Written task: Copy the lines below word for word, starting at the line containing "on caption-text: <" and ending with the line containing "Looking at the image, I should click on (474, 732).".

Records shown Start Marker

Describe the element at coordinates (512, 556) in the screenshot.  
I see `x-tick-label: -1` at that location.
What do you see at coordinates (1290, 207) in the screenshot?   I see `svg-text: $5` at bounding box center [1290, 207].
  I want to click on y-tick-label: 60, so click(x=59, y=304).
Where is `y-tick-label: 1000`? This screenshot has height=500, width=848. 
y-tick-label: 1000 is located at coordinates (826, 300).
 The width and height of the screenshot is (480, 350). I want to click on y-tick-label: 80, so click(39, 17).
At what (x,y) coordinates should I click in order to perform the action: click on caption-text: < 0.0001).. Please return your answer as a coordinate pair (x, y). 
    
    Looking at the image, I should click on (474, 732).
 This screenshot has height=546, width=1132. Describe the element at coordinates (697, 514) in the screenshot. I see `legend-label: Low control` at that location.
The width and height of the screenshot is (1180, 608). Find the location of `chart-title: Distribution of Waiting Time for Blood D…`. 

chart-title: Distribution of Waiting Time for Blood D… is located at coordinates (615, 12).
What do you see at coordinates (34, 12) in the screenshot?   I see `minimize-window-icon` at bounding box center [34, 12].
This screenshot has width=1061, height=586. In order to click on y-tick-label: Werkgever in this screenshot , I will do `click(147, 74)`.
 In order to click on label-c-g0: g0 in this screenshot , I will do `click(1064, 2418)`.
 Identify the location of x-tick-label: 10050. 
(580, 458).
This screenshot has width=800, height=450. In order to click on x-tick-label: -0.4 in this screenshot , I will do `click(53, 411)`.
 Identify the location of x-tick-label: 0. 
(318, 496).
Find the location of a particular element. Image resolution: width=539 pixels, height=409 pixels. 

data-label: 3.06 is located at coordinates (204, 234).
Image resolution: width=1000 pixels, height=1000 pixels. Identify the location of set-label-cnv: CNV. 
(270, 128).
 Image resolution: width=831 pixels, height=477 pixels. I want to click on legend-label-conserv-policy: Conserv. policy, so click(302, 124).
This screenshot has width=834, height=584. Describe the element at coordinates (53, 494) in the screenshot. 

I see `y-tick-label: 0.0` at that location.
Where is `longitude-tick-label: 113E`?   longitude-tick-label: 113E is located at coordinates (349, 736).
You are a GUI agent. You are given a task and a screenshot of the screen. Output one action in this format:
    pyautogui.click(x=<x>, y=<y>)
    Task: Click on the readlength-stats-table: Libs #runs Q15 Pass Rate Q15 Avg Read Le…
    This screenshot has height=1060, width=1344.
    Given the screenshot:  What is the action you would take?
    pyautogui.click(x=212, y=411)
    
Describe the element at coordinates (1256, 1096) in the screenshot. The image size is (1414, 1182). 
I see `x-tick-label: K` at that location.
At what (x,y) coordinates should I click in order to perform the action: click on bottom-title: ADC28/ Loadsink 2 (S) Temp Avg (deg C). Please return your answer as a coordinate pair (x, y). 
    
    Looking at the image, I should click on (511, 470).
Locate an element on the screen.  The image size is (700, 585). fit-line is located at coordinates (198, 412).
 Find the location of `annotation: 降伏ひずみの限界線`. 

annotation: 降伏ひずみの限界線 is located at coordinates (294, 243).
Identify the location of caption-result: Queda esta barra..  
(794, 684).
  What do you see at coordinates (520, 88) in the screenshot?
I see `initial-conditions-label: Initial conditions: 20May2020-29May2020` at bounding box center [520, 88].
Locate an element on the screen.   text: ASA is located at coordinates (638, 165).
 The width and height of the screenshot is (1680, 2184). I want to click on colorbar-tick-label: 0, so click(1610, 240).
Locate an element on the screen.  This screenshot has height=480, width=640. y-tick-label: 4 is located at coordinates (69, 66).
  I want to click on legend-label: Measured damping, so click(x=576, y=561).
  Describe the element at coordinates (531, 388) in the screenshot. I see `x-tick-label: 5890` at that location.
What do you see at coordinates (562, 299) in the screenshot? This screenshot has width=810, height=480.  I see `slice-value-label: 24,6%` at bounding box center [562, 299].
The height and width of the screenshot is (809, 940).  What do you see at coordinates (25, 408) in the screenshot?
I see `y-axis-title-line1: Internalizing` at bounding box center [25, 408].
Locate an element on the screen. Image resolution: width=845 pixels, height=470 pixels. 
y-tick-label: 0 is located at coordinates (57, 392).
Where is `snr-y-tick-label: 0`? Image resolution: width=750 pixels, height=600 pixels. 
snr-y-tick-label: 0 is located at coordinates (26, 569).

Records shown End Marker

Solution:
At what (x,y) coordinates should I click in order to perform the action: click on caption-text: < 0.0001).. Please return your answer as a coordinate pair (x, y). 
    
    Looking at the image, I should click on (474, 732).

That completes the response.